▶ _What is required_
Restate the opening lines of the material below word for word, stopping after the line that contains "Task: Open the search tool".
"""
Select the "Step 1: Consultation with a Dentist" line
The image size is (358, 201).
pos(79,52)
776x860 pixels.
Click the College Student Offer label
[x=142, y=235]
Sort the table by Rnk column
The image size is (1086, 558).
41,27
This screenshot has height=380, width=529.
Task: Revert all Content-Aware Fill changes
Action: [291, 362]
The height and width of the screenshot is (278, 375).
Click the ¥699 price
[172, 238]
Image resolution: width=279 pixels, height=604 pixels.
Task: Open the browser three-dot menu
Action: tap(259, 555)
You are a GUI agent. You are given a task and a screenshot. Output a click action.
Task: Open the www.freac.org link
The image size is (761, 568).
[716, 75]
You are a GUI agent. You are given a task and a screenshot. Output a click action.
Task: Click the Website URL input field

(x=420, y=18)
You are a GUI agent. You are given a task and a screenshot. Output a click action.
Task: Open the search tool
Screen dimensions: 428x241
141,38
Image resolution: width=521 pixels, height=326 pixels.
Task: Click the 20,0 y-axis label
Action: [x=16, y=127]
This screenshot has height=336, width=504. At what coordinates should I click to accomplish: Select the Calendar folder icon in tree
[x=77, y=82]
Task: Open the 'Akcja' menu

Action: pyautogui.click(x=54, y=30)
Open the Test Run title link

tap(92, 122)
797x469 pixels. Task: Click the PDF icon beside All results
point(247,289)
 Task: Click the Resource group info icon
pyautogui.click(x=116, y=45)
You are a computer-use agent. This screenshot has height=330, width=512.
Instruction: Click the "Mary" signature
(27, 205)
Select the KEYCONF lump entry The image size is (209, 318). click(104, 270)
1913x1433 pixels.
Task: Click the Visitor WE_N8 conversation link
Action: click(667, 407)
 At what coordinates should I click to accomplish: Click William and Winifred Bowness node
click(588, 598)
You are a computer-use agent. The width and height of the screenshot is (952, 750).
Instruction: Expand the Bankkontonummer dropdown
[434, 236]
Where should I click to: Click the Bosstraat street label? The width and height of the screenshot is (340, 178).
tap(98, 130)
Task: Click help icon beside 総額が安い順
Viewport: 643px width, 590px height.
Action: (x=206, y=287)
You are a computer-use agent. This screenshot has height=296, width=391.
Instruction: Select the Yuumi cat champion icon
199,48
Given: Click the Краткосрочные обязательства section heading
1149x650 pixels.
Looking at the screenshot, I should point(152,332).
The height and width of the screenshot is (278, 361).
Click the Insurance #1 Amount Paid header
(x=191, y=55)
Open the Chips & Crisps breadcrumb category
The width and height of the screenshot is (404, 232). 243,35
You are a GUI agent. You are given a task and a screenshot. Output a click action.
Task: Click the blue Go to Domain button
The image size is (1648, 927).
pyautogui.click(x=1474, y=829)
"""
▶ _Reply_
Select the "Step 1: Consultation with a Dentist" line
The image size is (358, 201).
pos(79,52)
776x860 pixels.
Click the College Student Offer label
[x=142, y=235]
Sort the table by Rnk column
The image size is (1086, 558).
41,27
This screenshot has height=380, width=529.
Task: Revert all Content-Aware Fill changes
Action: [291, 362]
The height and width of the screenshot is (278, 375).
Click the ¥699 price
[172, 238]
Image resolution: width=279 pixels, height=604 pixels.
Task: Open the browser three-dot menu
Action: tap(259, 555)
You are a GUI agent. You are given a task and a screenshot. Output a click action.
Task: Open the www.freac.org link
The image size is (761, 568).
[716, 75]
You are a GUI agent. You are given a task and a screenshot. Output a click action.
Task: Click the Website URL input field

(x=420, y=18)
You are a GUI agent. You are given a task and a screenshot. Output a click action.
Task: Open the search tool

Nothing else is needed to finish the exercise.